I was watching Rita’s progress, starting Monday.  On Tuesday, non-essential staff  members were  released from work to prepare for the Big One.  I started  packing essentials, planning to go to my parents’ home in Dallas on Thursday.  By Wednesday, the roads were already jammed, and I was re-thinking that plan.  My parents were worried, but I said I’d rather wait until the roads cleared some.  They never did. You say it on tv, people sitting for hours in 100 degree heat, no water or food, no restrooms, no gas.  People got sick, and some died.  I let my friends & family know I would be sitting this one out.  My friend Judy in Connecticut said “can’t you take the train?” I had to laugh – we don’t do trains down south.

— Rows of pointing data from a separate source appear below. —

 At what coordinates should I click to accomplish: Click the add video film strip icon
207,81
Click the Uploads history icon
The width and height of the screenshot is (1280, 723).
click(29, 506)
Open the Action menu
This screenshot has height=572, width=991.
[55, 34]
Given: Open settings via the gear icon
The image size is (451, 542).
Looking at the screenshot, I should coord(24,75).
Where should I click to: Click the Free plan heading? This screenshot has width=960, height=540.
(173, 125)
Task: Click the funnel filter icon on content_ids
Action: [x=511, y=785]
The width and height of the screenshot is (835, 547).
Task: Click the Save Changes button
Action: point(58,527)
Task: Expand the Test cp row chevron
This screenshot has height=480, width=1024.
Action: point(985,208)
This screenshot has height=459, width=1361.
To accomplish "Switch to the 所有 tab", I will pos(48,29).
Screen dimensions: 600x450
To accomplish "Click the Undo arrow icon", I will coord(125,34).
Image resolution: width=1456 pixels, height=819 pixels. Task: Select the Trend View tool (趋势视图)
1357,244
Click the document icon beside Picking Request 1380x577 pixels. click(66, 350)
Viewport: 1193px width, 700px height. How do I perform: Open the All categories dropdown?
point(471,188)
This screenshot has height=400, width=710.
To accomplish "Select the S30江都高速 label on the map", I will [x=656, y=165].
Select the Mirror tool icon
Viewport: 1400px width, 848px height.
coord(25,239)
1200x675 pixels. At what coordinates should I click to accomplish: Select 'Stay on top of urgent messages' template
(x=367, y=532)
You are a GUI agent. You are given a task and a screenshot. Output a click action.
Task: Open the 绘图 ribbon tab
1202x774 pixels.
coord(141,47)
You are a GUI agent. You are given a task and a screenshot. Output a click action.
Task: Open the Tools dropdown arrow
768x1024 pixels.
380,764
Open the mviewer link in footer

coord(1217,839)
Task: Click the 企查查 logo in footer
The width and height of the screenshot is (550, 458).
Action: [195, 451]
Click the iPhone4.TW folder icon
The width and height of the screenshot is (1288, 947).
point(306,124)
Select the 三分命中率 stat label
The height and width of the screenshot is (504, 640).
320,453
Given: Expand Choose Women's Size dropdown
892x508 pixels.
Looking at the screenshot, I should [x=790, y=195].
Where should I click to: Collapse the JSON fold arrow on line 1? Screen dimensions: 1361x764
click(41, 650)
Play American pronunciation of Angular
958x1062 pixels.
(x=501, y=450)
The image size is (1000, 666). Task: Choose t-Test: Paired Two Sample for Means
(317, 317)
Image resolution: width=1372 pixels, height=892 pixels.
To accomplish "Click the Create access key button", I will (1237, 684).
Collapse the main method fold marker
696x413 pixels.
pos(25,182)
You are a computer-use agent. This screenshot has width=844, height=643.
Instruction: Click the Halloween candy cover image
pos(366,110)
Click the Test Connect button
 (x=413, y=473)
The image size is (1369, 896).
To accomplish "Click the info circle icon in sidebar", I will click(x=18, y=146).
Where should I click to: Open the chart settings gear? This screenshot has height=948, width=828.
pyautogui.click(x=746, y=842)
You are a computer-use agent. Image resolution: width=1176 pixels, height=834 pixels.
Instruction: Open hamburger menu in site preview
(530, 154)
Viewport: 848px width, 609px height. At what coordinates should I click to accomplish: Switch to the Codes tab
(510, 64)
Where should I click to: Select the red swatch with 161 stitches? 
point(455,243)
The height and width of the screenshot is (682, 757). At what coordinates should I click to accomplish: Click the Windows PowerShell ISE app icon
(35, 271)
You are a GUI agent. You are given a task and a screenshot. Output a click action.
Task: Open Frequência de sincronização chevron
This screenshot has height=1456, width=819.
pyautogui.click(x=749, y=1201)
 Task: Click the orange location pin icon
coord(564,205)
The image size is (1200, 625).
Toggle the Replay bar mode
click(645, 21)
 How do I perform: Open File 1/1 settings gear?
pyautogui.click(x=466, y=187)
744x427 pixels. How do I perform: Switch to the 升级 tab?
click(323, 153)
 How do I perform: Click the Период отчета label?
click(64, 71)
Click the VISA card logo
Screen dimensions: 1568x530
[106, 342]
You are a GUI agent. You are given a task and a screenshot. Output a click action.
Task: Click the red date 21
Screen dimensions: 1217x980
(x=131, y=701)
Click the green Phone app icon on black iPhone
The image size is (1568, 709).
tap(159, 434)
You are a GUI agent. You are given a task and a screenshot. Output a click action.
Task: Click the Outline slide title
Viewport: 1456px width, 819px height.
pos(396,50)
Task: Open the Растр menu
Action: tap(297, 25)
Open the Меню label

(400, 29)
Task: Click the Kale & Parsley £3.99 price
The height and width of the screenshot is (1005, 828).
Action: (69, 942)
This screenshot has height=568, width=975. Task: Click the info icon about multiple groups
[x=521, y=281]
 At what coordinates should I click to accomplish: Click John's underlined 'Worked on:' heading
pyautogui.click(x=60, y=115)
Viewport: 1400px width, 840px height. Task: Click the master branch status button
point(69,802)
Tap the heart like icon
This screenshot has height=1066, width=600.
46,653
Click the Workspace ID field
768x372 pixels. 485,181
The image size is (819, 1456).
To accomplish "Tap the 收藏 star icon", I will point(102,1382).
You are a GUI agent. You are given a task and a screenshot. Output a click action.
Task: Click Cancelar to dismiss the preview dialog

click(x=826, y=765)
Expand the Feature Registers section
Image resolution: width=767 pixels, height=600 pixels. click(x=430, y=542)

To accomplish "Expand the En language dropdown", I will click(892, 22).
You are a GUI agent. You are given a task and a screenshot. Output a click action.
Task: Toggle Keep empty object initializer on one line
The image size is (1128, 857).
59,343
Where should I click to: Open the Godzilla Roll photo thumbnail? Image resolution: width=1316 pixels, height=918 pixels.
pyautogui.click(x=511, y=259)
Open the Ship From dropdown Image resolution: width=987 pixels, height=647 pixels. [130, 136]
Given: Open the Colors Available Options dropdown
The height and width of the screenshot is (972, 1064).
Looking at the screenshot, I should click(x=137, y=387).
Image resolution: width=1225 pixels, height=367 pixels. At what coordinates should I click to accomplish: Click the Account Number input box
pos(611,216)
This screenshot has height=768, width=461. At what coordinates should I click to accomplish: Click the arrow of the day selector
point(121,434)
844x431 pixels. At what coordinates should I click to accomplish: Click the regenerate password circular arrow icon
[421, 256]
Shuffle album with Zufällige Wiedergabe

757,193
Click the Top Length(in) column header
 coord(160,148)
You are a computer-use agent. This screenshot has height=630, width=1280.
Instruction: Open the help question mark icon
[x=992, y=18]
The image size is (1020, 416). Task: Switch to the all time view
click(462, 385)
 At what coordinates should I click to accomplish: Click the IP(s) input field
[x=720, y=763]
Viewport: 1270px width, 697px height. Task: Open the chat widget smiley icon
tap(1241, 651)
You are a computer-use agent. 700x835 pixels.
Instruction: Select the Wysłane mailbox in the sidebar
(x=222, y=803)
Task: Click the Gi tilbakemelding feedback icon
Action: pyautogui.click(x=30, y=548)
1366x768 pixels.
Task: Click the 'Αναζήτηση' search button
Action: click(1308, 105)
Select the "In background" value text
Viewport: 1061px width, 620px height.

I was busy, busy busy the next couple of days, trying to figure out what was most precious so I could protect it.  Photos, mementos, my first edition signed copies of Kinky Friedman’s books … I figured the roof might come off, so I carried things downstairs. Then I considered the likely flooding, and carried it back upstairs. Then I thought, what the hell, I’ll put what I can on the stairs, put Kinky in a plastic water-tight container, and hope for the best.

As Rita drew nearer, she was downgraded to a 4. I talked to my dad, said we’d been through lots of storms like that safely, hadn’t we, and he said yes we had.  I sat up most of the night, watching the tree outside my window swaying in the wind, and by morning it was all over.

Now we’re watching Gustav. I think Kinky is still in that tote, but I better check.